- _What is expected_:
Your task is to print every entry below exactly as given.

- _Data for this exercise_:
Content starts
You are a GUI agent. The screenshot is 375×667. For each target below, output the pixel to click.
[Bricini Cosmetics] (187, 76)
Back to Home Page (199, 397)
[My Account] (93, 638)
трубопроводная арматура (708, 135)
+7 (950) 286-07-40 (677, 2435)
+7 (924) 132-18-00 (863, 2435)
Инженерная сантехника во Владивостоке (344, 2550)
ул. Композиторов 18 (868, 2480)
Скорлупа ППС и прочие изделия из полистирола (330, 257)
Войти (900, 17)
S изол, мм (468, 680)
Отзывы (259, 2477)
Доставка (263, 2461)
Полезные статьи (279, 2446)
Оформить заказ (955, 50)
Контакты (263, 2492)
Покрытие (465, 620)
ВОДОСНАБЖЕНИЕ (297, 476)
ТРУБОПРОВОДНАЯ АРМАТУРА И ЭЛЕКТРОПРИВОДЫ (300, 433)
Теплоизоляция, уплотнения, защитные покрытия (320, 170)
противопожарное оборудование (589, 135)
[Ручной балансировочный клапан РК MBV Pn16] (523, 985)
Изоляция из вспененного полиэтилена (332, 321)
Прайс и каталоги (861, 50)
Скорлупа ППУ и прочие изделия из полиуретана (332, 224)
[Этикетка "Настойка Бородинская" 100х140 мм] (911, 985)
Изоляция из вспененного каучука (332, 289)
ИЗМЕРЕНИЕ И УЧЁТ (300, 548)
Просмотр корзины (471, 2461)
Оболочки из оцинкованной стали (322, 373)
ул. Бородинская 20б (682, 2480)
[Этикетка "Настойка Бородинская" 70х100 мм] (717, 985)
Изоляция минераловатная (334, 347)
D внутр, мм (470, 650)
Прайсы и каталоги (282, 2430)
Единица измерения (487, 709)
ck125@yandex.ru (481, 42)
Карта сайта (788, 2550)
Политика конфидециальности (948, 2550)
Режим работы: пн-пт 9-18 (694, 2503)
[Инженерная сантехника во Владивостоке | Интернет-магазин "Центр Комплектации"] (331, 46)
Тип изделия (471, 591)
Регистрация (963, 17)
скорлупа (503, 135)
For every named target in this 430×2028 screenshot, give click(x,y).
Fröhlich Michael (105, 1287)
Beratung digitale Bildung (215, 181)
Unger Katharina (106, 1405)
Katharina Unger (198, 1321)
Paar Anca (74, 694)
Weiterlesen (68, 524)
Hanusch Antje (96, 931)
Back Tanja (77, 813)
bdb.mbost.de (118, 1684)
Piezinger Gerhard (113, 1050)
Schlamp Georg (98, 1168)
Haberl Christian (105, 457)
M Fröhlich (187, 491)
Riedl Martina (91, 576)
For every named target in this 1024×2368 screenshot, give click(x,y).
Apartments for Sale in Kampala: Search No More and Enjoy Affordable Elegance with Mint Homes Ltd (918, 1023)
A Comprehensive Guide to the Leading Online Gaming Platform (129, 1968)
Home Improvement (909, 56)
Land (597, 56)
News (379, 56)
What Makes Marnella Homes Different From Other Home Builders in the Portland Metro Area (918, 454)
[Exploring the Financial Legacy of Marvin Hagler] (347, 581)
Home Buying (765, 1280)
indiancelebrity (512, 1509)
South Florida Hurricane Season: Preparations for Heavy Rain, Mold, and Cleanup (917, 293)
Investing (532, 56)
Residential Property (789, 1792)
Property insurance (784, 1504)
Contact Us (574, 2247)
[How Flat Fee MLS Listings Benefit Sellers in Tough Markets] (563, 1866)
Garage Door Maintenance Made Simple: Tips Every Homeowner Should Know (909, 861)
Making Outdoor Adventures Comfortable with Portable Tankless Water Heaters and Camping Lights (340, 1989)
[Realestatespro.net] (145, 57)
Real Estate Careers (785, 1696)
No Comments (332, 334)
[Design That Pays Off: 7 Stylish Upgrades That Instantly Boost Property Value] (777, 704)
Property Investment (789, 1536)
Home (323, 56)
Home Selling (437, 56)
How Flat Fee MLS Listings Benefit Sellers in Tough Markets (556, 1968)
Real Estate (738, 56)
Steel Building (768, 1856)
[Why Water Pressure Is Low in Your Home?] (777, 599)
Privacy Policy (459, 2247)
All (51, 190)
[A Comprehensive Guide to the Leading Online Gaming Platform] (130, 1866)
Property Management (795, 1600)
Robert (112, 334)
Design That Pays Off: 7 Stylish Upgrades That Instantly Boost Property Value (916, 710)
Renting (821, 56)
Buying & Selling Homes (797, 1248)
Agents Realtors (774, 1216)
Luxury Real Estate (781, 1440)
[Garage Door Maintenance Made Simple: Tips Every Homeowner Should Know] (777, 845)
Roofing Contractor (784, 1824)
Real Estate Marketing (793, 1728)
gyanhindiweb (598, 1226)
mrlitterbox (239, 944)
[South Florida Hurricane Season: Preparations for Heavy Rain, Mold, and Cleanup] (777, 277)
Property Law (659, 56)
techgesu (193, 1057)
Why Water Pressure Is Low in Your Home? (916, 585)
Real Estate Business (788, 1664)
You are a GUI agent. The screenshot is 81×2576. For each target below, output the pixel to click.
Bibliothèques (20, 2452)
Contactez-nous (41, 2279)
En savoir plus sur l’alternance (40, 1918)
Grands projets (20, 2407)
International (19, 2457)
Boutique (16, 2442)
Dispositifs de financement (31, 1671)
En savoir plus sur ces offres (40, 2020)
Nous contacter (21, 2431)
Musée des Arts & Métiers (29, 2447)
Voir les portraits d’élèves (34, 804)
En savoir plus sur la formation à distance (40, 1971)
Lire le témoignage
Content ends
- _Solution to this exercise_:
You are a GUI agent. The screenshot is 375×667. For each target below, output the pixel to click.
[Bricini Cosmetics] (187, 76)
Back to Home Page (199, 397)
[My Account] (93, 638)
трубопроводная арматура (708, 135)
+7 (950) 286-07-40 (677, 2435)
+7 (924) 132-18-00 (863, 2435)
Инженерная сантехника во Владивостоке (344, 2550)
ул. Композиторов 18 (868, 2480)
Скорлупа ППС и прочие изделия из полистирола (330, 257)
Войти (900, 17)
S изол, мм (468, 680)
Отзывы (259, 2477)
Доставка (263, 2461)
Полезные статьи (279, 2446)
Оформить заказ (955, 50)
Контакты (263, 2492)
Покрытие (465, 620)
ВОДОСНАБЖЕНИЕ (297, 476)
ТРУБОПРОВОДНАЯ АРМАТУРА И ЭЛЕКТРОПРИВОДЫ (300, 433)
Теплоизоляция, уплотнения, защитные покрытия (320, 170)
противопожарное оборудование (589, 135)
[Ручной балансировочный клапан РК MBV Pn16] (523, 985)
Изоляция из вспененного полиэтилена (332, 321)
Прайс и каталоги (861, 50)
Скорлупа ППУ и прочие изделия из полиуретана (332, 224)
[Этикетка "Настойка Бородинская" 100х140 мм] (911, 985)
Изоляция из вспененного каучука (332, 289)
ИЗМЕРЕНИЕ И УЧЁТ (300, 548)
Просмотр корзины (471, 2461)
Оболочки из оцинкованной стали (322, 373)
ул. Бородинская 20б (682, 2480)
[Этикетка "Настойка Бородинская" 70х100 мм] (717, 985)
Изоляция минераловатная (334, 347)
D внутр, мм (470, 650)
Прайсы и каталоги (282, 2430)
Единица измерения (487, 709)
ck125@yandex.ru (481, 42)
Карта сайта (788, 2550)
Политика конфидециальности (948, 2550)
Режим работы: пн-пт 9-18 (694, 2503)
[Инженерная сантехника во Владивостоке | Интернет-магазин "Центр Комплектации"] (331, 46)
Тип изделия (471, 591)
Регистрация (963, 17)
скорлупа (503, 135)
For every named target in this 430×2028 screenshot, give click(x,y).
Fröhlich Michael (105, 1287)
Beratung digitale Bildung (215, 181)
Unger Katharina (106, 1405)
Katharina Unger (198, 1321)
Paar Anca (74, 694)
Weiterlesen (68, 524)
Hanusch Antje (96, 931)
Back Tanja (77, 813)
bdb.mbost.de (118, 1684)
Piezinger Gerhard (113, 1050)
Schlamp Georg (98, 1168)
Haberl Christian (105, 457)
M Fröhlich (187, 491)
Riedl Martina (91, 576)
For every named target in this 1024×2368 screenshot, give click(x,y).
Apartments for Sale in Kampala: Search No More and Enjoy Affordable Elegance with Mint Homes Ltd (918, 1023)
A Comprehensive Guide to the Leading Online Gaming Platform (129, 1968)
Home Improvement (909, 56)
Land (597, 56)
News (379, 56)
What Makes Marnella Homes Different From Other Home Builders in the Portland Metro Area (918, 454)
[Exploring the Financial Legacy of Marvin Hagler] (347, 581)
Home Buying (765, 1280)
indiancelebrity (512, 1509)
South Florida Hurricane Season: Preparations for Heavy Rain, Mold, and Cleanup (917, 293)
Investing (532, 56)
Residential Property (789, 1792)
Property insurance (784, 1504)
Contact Us (574, 2247)
[How Flat Fee MLS Listings Benefit Sellers in Tough Markets] (563, 1866)
Garage Door Maintenance Made Simple: Tips Every Homeowner Should Know (909, 861)
Making Outdoor Adventures Comfortable with Portable Tankless Water Heaters and Camping Lights (340, 1989)
[Realestatespro.net] (145, 57)
Real Estate Careers (785, 1696)
No Comments (332, 334)
[Design That Pays Off: 7 Stylish Upgrades That Instantly Boost Property Value] (777, 704)
Property Investment (789, 1536)
Home (323, 56)
Home Selling (437, 56)
How Flat Fee MLS Listings Benefit Sellers in Tough Markets (556, 1968)
Real Estate (738, 56)
Steel Building (768, 1856)
[Why Water Pressure Is Low in Your Home?] (777, 599)
Privacy Policy (459, 2247)
All (51, 190)
[A Comprehensive Guide to the Leading Online Gaming Platform] (130, 1866)
Property Management (795, 1600)
Robert (112, 334)
Design That Pays Off: 7 Stylish Upgrades That Instantly Boost Property Value (916, 710)
Renting (821, 56)
Buying & Selling Homes (797, 1248)
Agents Realtors (774, 1216)
Luxury Real Estate (781, 1440)
[Garage Door Maintenance Made Simple: Tips Every Homeowner Should Know] (777, 845)
Roofing Contractor (784, 1824)
Real Estate Marketing (793, 1728)
gyanhindiweb (598, 1226)
mrlitterbox (239, 944)
[South Florida Hurricane Season: Preparations for Heavy Rain, Mold, and Cleanup] (777, 277)
Property Law (659, 56)
techgesu (193, 1057)
Why Water Pressure Is Low in Your Home? (916, 585)
Real Estate Business (788, 1664)
You are a GUI agent. The screenshot is 81×2576. For each target below, output the pixel to click.
Bibliothèques (20, 2452)
Contactez-nous (41, 2279)
En savoir plus sur l’alternance (40, 1918)
Grands projets (20, 2407)
International (19, 2457)
Boutique (16, 2442)
Dispositifs de financement (31, 1671)
En savoir plus sur ces offres (40, 2020)
Nous contacter (21, 2431)
Musée des Arts & Métiers (29, 2447)
Voir les portraits d’élèves (34, 804)
En savoir plus sur la formation à distance (40, 1971)
Lire le témoignage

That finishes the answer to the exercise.